Truncken sie beide das bultranck.

Tristrant und Isald werden kranck,

In lieb verwund ir beider hertzen

Mit unableschlich braust und schmertzen.

Was nun hernach sie alle beide

In ihrer lieb für hertzen-leide

Und gferligkeit haben erlitten,

Ihr leben lang durch-auß erstritten,

Wert ir alhie hören und sehen,

In kurtz, wie solches ist geschehen,

Beide mit wort und that verjehen.


Der ehrnholdt geht ab.


KÖNIG MARX geht ein mit seinen räthen, setzt sich und spricht.

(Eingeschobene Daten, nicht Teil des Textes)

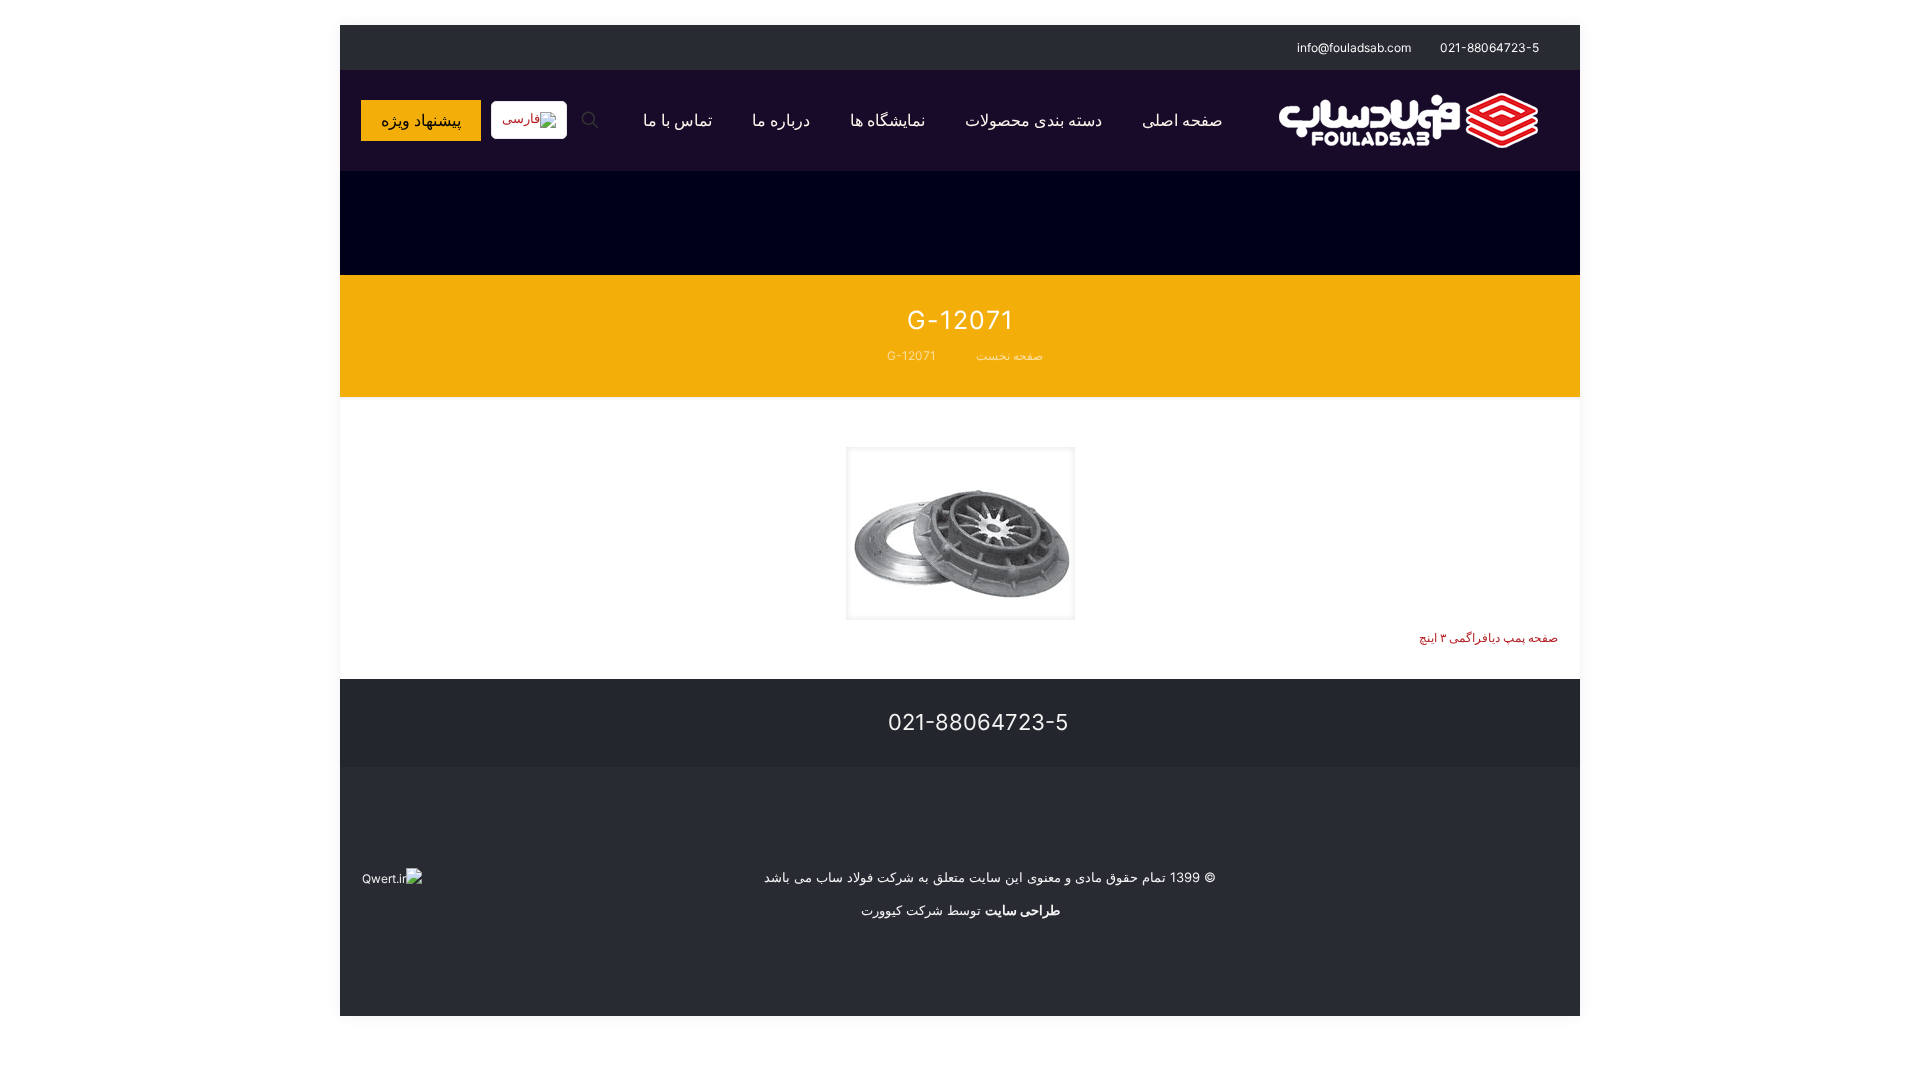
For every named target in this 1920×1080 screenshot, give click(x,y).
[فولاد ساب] (1408, 120)
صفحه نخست (1009, 355)
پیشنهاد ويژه (421, 120)
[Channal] (372, 46)
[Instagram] (399, 46)
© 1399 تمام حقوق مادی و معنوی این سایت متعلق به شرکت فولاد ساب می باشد (990, 877)
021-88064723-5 (1489, 47)
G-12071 (911, 355)
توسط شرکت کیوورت (960, 910)
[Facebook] (426, 46)
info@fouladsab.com (1354, 47)
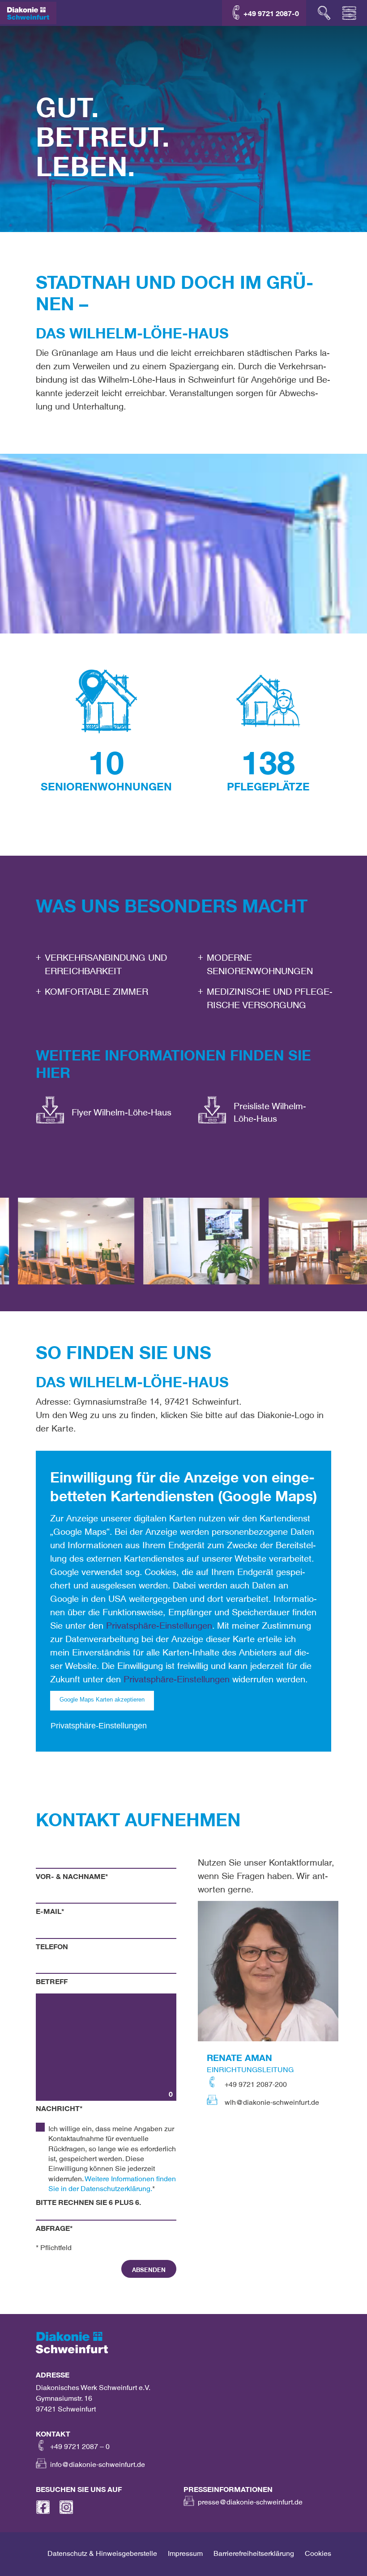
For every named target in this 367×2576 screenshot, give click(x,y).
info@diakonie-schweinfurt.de (97, 2462)
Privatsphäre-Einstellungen (159, 1623)
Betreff (52, 1980)
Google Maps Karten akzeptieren (102, 1699)
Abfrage (60, 2226)
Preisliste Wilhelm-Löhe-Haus (270, 1110)
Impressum (185, 2551)
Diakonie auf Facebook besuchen (43, 2507)
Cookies (318, 2551)
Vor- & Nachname (72, 1874)
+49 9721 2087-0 (271, 11)
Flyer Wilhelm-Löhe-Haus (121, 1110)
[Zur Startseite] (28, 13)
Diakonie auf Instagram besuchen (66, 2507)
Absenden (149, 2269)
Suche (324, 13)
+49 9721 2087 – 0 (80, 2444)
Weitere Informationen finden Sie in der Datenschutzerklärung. (112, 2182)
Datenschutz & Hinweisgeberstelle (102, 2551)
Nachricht (60, 2106)
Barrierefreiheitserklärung (253, 2551)
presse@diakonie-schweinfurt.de (250, 2500)
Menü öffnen (349, 13)
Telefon (52, 1945)
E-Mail (60, 1909)
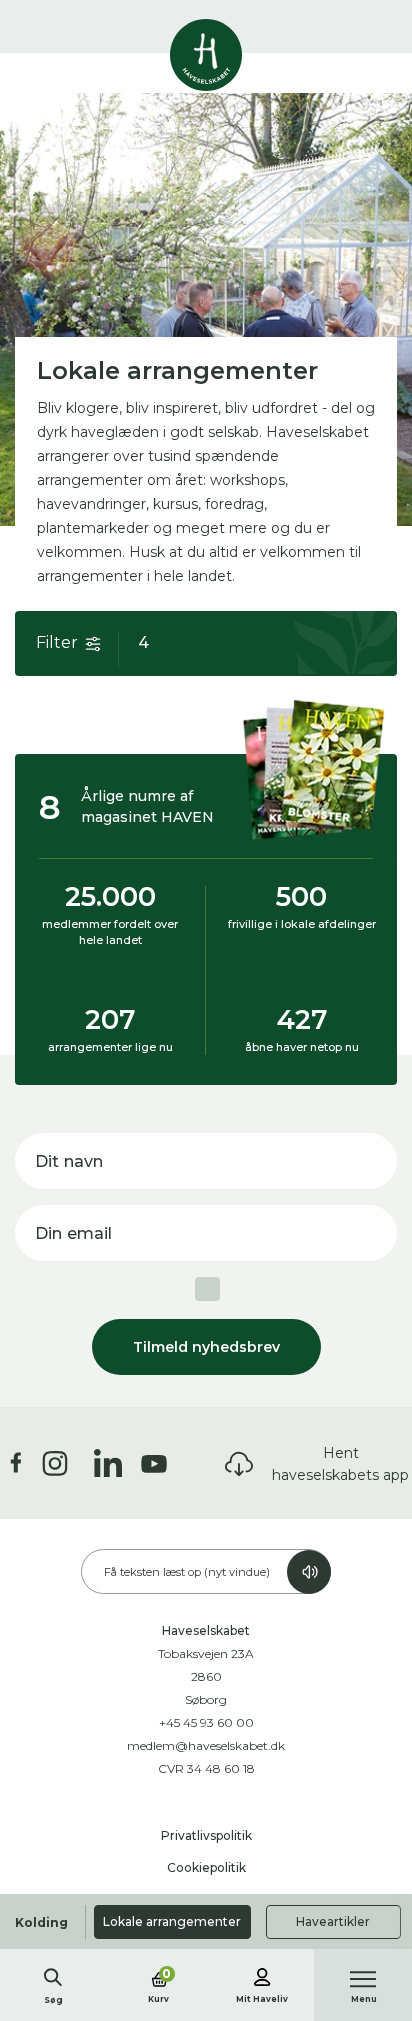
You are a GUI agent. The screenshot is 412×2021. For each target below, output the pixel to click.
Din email (73, 1233)
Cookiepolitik (206, 1867)
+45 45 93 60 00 (206, 1722)
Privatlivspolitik (206, 1835)
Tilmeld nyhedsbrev (206, 1347)
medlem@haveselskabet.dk (206, 1745)
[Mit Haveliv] (262, 1974)
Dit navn (69, 1161)
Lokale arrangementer (172, 1921)
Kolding (41, 1922)
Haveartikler (333, 1921)
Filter (57, 642)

Ihr lieben getrewen, ir wist allsandt,

Das der gros könig von Irlant

Uns hat ein bost geschicket her,

Und ist an uns sein streng beger,

Das wir im tribut geben söllen,

Wie wir nach das erzelen wöllen,

Nemblich auß unserm gantzen reich

All knaben und mägdlein dergleich,

In dem alter bey fünftzehn jaren,

Mit den nach sehn willen zu faren,

Das sie bleiben leib-eigen sein,

Oder wir sollen in gemein

Auß unser ritterschaft erweln

Ein ritter, zu eim kempfer steln,

Das der selbige kempfen solt

Mit einem held, der heist Morholt,

Welcher doch vier manns stercke hat.

Und so der ritter an der stat

Den Morholdt überwinden thut,

Soll wir gefreit sein am tribut.

Ligt aber ob Morholdt allein,

So müß wir ewig zinßbar sein.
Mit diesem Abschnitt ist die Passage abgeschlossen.